Namun di sisi lain, kebolehan berijtihad menimbulkan sebuah celah menurut pendapat sebagian golongan. Hal tersebut adalah bahwa Islam masih berevolusi mengikuti peradaban manusia, meskipun ketetapan final Allah SWT telah diputuskan. Dengan demikian, Al-Qur’an dan Sunah sebagai dua sumber utama syariat dan hukum-hukum Islam, dinilai tak lagi relevan.

Di balik permasalahan ini, terdapat satu hal yang luput mengenai pemaknaan ijtihad. Menurut Prof. Quraish Shihab, bahwa ijtihad para ulama dan cendekiawan berfungsi untuk mencapai pengetahuan dengan mengkaji permasalahan-permasalahan baru, lalu mengaitkannya ke dalam kaidah-kaidah yang telah disimpulkan Al-Qur’an dan Sunah.
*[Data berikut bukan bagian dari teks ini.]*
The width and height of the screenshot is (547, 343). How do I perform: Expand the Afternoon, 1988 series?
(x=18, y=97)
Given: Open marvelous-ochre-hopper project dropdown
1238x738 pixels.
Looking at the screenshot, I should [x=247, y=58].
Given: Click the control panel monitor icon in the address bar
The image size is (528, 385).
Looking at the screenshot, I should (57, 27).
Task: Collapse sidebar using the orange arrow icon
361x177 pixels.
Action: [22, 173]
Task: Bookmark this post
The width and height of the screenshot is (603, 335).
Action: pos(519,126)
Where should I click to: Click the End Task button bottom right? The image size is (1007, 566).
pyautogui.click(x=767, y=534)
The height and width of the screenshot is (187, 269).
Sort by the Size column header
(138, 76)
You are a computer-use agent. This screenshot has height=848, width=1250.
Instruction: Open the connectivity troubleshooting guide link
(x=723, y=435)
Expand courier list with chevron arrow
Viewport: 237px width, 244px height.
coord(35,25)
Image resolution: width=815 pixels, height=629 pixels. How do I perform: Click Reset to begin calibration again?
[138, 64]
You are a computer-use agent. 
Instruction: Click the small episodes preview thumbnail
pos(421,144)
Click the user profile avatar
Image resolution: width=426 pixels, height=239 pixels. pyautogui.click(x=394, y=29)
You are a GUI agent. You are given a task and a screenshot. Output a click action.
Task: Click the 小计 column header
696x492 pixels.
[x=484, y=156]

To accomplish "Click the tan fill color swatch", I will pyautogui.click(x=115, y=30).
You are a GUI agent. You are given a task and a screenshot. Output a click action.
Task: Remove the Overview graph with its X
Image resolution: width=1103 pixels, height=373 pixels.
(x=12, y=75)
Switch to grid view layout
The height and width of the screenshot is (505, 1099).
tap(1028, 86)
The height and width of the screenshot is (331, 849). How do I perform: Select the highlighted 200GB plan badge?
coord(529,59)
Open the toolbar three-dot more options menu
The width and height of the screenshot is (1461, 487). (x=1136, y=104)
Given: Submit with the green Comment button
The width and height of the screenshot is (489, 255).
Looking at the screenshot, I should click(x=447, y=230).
Dengan kata lain, hukum-hukum hasil dari ijtihad tersebut bukanlah bentuk evolusi dan relativitas dari hukum Islam yang telah dipatenkan. Hal ini disebabkan, apabila ternyata hasil ijtihad mereka tersebut bertolak belakang atau berselisih dengan dua sumber hukum utama Islam, setiap umat Islam berhak untuk mencampakkannya dan kembali kepada hukum asalnya.

Adanya ijtihad ulama menunjukkan bahwa Islam yang dibawa oleh utusan terakhir bersifat fleksibel dan universal. Eksistensinya merupakan cara Islam dalam menjawab permasalahan-permasalahan baru yang terus berkembang sebagai konsekuensi dari berkembangnya peradaban manusia. Tentu hal ini tanpa mengorbankan fungsi utamanya, yaitu membawa umat manusia menuju kesejahteraan duniawi dan ukhrawi.

Dikotomi antara modernisasi dan agama memang selalu diperdebatkan. Ilmu pengetahuan yang terus berkembang mempengaruhi hampir seluruh aspek kehidupan manusia. Sedang di sisi lain, kebakuan agama selalu menjadi momok yang kerap dikambinghitamkan. Selaras dengan hal ini, Muhammad al-Bahy, seorang cendekiawan jebolan al-Azhar dan Jerman, dalam karyanya yang berjudul “Al-Fikr al-Islâmî wa al-Mujtama’ al-Mu’ashir: Musykilât al-Hukm wa al-Taujîh”, mengangkat sebuah pembahasan mengenai sekelumit permasalahan ini. Melalui salah satu sub judulnya, ia menerangkan bahwasanya ilmu lah yang berkembang bukan agama.

Akhir kata, term Islam shâlih li kulli zamân wa makân sejalan dengan realitas keadaan zaman sekarang. Meski sudah dipatenkan kurang lebih 14 abad silam, syariat dan hukum-hukum Islam masih tetap relevan dengan permasalahan-permasalahan sekarang. Tersebab di dalam syariat Islam, Allah SWT menetapkan prinsip-prinsip dasar yang tidak berubah, namun dapat menangguhkan rincian ketetapan-ketetapannya sesuai dengan situasi dan kondisi masyarakat melalui ijtihad para ulama. Sehingga, konkretisasi universalitas Islam tersebut dapat diaktualisasikan dan diterapkan di setiap zaman, keadaan dan tempat.